D’une façon plus générale, ce qui semble remarquable est la rapidité de réaction de la bureaucratie devant Katrina et ses conséquences. Cela marque, d’une part que cette bureaucratie est préparée à prendre en charge des tâches de sécurité du territoire national US, d’autre part qu’elle est très intéressée par cette nouvelle mission. On pourrait voir, dans les prochains mois, un vaste mouvement de renforcement de ce courant, conduisant à un rythme important de réorientation, voire de transformation d’une part importante des capacités du Pentagone. Ce serait un prolongement inattendu et ironique pour Donald Rumsfeld : le secrétaire à la défense qui cherche depuis longtemps à imposer à la bureaucratie du DoD une transformation radicale de ses structures, se verrait placé devant ce mouvement spontané de la bureaucratie. Il n’est pourtant pas assuré que ce qu’il en sortira soit la “transformation” telle que Rumsfeld l’espérait.

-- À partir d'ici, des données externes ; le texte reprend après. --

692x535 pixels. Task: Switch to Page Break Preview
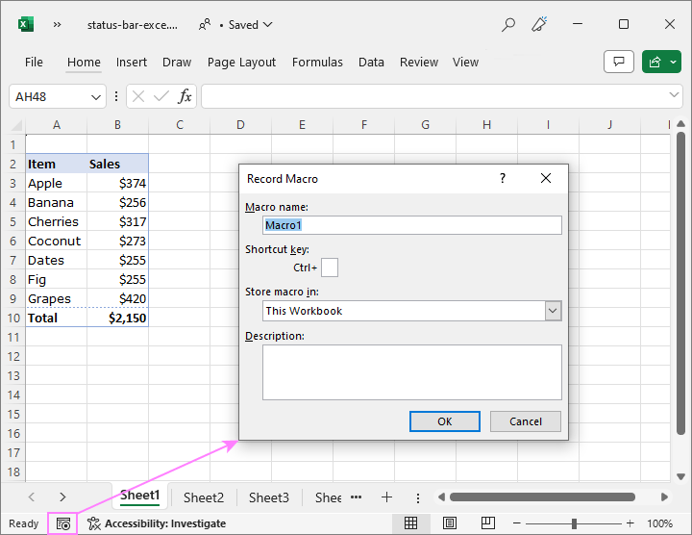tap(488, 523)
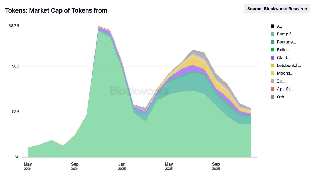Click the yellow Letsbonk.f... legend swatch
Image resolution: width=314 pixels, height=175 pixels.
click(x=272, y=66)
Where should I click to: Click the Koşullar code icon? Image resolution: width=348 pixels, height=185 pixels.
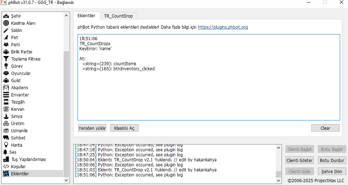pos(6,167)
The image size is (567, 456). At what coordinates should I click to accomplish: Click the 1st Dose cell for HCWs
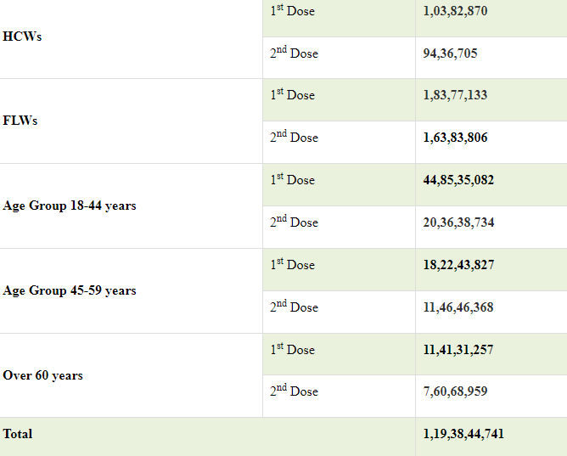[293, 11]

Un autre prolongement ironique est que cette réaction, qui constitue d’une certaine façon une “militarisation” (supplémentaire) des Etats-Unis, — militarisation du territoire national après la militarisation complète de la politique étrangère, — entraîne en fait une certaine démilitarisation des structures et des programmes de la bureaucratie du Pentagone.

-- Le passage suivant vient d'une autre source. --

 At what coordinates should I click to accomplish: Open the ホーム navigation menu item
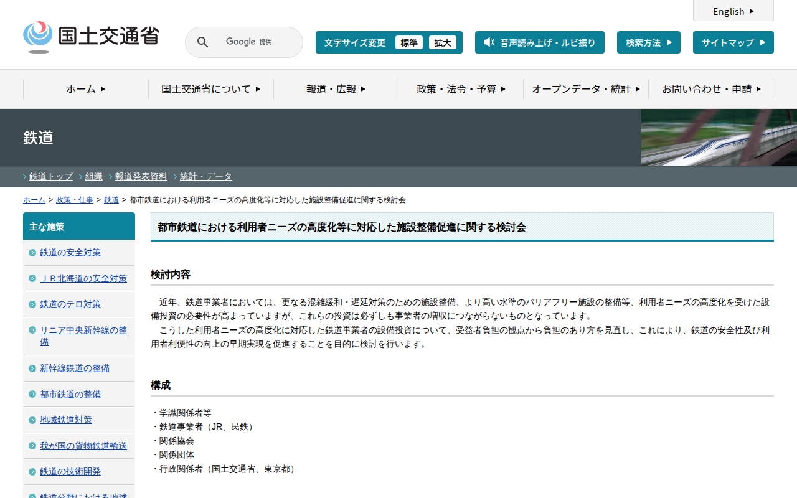[x=86, y=89]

Notre vision de cette évolution est très strictement bureaucratique et systémique. La vision idéologique faisant de cette expansion du rôle des forces armées US vers l’intérieur du territoire national une sorte de “coup d’État” du complexe militaro-industriel, au travers d’une imposition d’une sorte de “loi martiale” permanente (c’est surtout une vision de la gauche idéologique, comme, par exemple, les trotskistes de WSWS.org), nous paraît assez peu correspondre aux traditions du système américaniste, notamment dans ses extrémités les plus condamnables. Il s’agit d’abord d’une lutte bureaucratique. Les conséquences vont être un désordre accru au niveau du budget et des programmes et, sur le terrain, également un désordre accru lors du prochain ouragan. L’armée ne sera, dans ce cas, qu’un acteur de plus, même si elle s’impose comme l’acteur principal. Les autres forces impliquées dans cette sorte d’action resteront actives, avec leurs propres priorités et leurs propres moyens d’action. Au plus la démocratie capitaliste du système américaniste se radicalise dans son action et son extension, au plus le désordre grandit, — c’est-à-dire le contraire de l’ordre, y compris l’ordre autoritaire.